**TASK**.
Once the line containing "Semana Santa (692, 2501)" has been copied, stop; copy every line before it exactly, beginning with the first line of the material below.

**DATA RECORDS**.
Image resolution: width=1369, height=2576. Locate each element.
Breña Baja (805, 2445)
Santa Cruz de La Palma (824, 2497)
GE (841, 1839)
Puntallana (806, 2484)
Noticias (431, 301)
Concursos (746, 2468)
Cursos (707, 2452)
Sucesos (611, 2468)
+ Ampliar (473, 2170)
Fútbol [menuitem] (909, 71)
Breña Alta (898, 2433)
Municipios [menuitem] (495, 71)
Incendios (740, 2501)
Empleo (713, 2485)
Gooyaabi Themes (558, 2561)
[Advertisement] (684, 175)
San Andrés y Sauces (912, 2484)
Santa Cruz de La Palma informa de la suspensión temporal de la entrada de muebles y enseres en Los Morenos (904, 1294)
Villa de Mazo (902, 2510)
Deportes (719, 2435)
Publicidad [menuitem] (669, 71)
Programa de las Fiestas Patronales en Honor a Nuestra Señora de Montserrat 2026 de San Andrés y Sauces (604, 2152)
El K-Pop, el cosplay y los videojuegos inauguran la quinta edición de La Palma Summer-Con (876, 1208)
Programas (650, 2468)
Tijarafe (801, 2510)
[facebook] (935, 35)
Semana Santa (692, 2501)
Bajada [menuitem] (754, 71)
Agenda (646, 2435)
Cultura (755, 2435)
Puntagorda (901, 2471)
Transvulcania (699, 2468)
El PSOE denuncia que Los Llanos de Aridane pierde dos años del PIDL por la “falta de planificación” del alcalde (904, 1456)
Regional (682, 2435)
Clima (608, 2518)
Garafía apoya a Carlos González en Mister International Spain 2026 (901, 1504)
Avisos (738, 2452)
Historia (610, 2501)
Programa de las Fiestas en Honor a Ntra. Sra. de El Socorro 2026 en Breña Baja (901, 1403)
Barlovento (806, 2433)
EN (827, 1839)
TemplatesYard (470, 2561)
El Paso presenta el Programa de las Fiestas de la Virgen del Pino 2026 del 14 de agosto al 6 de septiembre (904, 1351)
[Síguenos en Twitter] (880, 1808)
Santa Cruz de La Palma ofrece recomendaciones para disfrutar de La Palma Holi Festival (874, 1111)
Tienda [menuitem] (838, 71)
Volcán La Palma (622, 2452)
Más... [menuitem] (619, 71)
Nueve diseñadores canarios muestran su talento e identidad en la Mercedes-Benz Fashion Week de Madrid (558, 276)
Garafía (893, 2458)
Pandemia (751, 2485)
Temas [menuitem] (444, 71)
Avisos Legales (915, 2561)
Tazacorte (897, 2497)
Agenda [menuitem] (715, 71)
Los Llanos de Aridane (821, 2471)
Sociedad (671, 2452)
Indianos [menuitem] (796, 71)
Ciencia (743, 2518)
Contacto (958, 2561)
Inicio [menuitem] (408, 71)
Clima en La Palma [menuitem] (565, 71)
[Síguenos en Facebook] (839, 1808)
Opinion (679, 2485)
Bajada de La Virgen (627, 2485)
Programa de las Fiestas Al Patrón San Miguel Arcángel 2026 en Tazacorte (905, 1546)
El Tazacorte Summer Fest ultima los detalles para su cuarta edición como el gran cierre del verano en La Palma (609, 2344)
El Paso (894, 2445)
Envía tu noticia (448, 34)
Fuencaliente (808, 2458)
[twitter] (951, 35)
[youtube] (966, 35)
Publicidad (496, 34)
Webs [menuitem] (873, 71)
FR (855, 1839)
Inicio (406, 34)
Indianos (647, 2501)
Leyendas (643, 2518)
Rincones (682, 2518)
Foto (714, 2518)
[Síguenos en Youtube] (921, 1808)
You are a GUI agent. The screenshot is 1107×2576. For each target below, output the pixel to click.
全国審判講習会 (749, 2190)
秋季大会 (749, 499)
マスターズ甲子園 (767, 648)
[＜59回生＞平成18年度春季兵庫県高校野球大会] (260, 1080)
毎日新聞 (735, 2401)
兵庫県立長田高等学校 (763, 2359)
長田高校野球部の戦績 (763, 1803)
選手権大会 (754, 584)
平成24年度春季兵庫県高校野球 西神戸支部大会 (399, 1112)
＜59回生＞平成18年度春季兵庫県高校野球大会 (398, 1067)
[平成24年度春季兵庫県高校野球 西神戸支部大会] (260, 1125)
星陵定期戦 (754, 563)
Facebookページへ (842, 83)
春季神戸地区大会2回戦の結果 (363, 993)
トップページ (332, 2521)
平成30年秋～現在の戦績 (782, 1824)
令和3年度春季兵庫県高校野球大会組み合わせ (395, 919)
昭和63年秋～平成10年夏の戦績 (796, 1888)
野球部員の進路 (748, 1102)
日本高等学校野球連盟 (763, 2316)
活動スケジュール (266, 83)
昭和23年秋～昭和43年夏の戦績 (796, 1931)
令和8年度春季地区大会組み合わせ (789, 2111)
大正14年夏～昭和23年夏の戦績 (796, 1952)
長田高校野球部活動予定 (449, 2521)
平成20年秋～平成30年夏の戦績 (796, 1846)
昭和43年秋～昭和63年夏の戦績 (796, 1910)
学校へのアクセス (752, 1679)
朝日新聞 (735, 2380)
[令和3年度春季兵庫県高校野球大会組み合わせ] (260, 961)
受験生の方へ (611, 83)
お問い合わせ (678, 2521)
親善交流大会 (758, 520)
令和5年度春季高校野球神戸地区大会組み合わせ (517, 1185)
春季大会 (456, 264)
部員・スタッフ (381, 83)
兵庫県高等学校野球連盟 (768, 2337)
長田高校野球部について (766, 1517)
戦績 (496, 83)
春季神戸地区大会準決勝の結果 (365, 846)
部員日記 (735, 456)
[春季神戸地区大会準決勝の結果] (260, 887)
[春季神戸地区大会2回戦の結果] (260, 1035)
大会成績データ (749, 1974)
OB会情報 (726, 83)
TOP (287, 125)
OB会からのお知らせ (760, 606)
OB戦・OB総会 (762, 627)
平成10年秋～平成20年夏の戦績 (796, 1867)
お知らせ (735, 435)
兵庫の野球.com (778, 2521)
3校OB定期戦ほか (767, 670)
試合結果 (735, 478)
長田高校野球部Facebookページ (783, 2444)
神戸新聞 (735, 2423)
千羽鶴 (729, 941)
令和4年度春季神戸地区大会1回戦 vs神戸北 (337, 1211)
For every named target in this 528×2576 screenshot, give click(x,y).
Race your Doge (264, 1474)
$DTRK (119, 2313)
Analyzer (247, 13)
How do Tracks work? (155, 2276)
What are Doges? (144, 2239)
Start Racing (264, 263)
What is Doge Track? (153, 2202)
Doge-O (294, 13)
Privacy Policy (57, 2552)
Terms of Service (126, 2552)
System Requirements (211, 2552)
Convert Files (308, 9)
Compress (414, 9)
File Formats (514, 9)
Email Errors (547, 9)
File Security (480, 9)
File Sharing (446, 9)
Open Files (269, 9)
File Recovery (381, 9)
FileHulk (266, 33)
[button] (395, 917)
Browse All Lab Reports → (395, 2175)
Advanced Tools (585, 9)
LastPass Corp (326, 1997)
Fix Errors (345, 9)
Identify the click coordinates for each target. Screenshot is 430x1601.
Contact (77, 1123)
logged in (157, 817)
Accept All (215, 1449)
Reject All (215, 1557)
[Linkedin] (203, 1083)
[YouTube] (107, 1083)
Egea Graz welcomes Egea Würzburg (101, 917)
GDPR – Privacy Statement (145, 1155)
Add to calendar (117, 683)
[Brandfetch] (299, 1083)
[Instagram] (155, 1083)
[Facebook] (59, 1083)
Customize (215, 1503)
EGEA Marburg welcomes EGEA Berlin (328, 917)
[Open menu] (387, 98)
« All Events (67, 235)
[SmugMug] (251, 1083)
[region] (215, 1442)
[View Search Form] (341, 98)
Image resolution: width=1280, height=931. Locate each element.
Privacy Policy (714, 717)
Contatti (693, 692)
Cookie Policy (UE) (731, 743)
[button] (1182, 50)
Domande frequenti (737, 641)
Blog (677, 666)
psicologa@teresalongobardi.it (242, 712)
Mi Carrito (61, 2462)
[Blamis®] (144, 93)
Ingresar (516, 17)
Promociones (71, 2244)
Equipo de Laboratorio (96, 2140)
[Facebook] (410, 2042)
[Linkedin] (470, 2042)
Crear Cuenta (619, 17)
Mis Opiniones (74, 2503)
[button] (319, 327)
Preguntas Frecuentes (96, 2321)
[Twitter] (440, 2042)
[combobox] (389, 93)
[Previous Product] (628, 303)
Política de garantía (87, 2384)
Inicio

**REPLY TO THE TASK**.
Image resolution: width=1369, height=2576. Locate each element.
Breña Baja (805, 2445)
Santa Cruz de La Palma (824, 2497)
GE (841, 1839)
Puntallana (806, 2484)
Noticias (431, 301)
Concursos (746, 2468)
Cursos (707, 2452)
Sucesos (611, 2468)
+ Ampliar (473, 2170)
Fútbol [menuitem] (909, 71)
Breña Alta (898, 2433)
Municipios [menuitem] (495, 71)
Incendios (740, 2501)
Empleo (713, 2485)
Gooyaabi Themes (558, 2561)
[Advertisement] (684, 175)
San Andrés y Sauces (912, 2484)
Santa Cruz de La Palma informa de la suspensión temporal de la entrada de muebles y enseres en Los Morenos (904, 1294)
Villa de Mazo (902, 2510)
Deportes (719, 2435)
Publicidad [menuitem] (669, 71)
Programa de las Fiestas Patronales en Honor a Nuestra Señora de Montserrat 2026 de San Andrés y Sauces (604, 2152)
El K-Pop, el cosplay y los videojuegos inauguran la quinta edición de La Palma Summer-Con (876, 1208)
Programas (650, 2468)
Tijarafe (801, 2510)
[facebook] (935, 35)
Semana Santa (692, 2501)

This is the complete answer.